● **ACTIVITY**: Look through the lines below and extract any with the word "screenshot".

● **TASK DATA**:
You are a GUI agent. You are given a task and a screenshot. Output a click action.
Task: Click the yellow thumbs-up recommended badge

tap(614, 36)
--
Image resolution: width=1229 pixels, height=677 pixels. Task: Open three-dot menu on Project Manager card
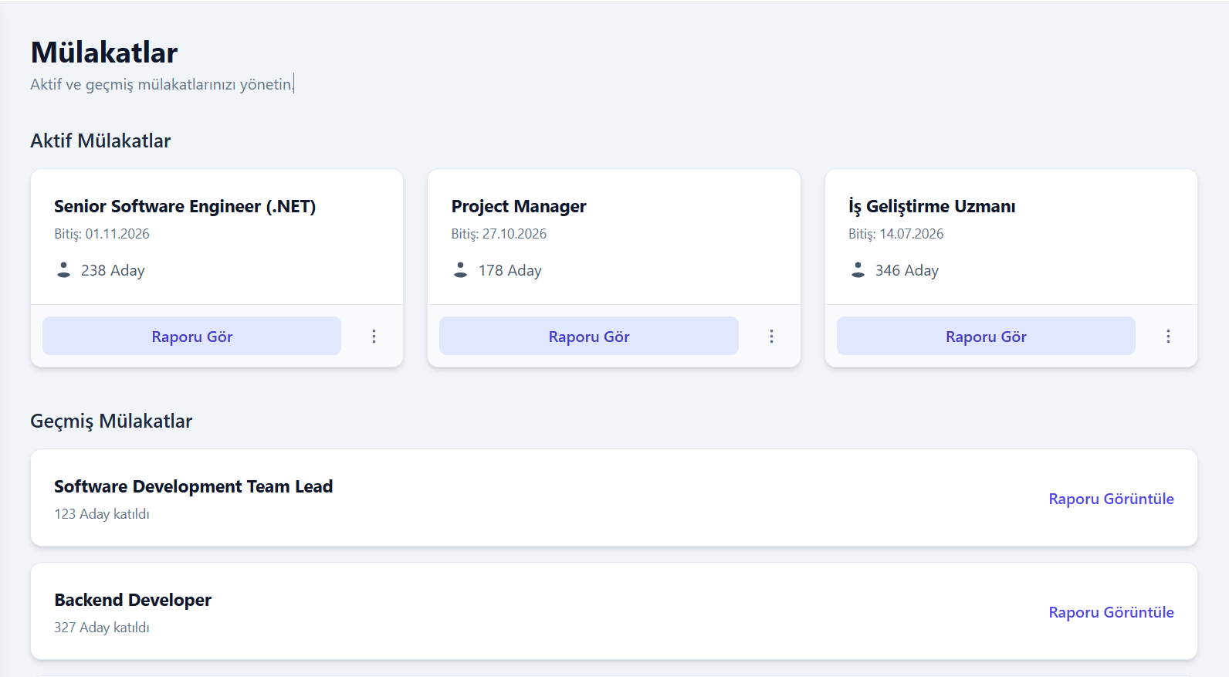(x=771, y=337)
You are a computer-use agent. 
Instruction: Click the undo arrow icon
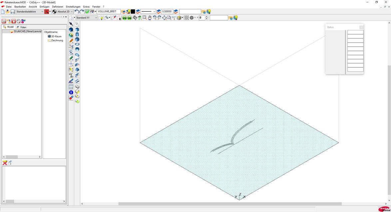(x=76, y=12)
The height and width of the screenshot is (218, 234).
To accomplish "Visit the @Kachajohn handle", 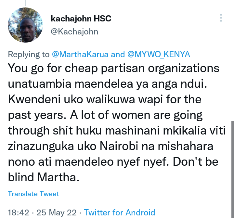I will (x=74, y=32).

● **ANSWER FOR THE TASK**:
You are a GUI agent. You are given a task and a screenshot. Output a click action.
The height and width of the screenshot is (218, 234).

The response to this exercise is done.